_Exercise instructions_
Determine the number of lines in the data that contain "computer". Answer with that number only.
-- Material for this exercise follows --
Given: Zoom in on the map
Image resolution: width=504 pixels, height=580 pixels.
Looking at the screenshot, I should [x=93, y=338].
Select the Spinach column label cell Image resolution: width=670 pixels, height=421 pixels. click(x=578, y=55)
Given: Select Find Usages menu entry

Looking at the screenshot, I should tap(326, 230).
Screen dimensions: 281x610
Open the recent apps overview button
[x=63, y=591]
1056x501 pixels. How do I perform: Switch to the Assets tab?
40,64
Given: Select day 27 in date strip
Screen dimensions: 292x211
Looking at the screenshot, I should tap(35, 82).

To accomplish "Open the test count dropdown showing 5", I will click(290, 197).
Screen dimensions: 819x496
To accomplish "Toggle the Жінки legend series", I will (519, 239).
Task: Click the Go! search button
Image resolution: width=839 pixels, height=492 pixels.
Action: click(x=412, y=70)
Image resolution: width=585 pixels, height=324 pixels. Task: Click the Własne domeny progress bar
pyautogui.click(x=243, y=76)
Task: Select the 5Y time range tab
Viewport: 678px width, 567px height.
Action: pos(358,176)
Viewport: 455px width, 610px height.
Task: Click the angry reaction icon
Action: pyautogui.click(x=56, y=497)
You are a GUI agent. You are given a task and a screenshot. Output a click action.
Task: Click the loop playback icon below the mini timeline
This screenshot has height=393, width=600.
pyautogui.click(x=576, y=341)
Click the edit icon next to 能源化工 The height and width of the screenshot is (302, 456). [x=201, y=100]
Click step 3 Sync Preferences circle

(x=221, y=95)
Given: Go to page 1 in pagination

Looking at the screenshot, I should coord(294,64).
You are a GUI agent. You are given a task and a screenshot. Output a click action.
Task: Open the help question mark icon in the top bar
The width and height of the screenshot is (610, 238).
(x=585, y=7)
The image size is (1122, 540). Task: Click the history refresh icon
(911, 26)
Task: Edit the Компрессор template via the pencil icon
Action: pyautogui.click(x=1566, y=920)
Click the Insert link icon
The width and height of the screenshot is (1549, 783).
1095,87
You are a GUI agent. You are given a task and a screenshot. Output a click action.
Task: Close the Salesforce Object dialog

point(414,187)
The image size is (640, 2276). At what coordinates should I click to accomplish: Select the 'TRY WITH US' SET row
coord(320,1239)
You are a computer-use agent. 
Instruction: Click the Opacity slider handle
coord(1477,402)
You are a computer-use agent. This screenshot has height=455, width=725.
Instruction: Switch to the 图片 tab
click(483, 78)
-- Material for this exercise concluded --
_Result for this task_
2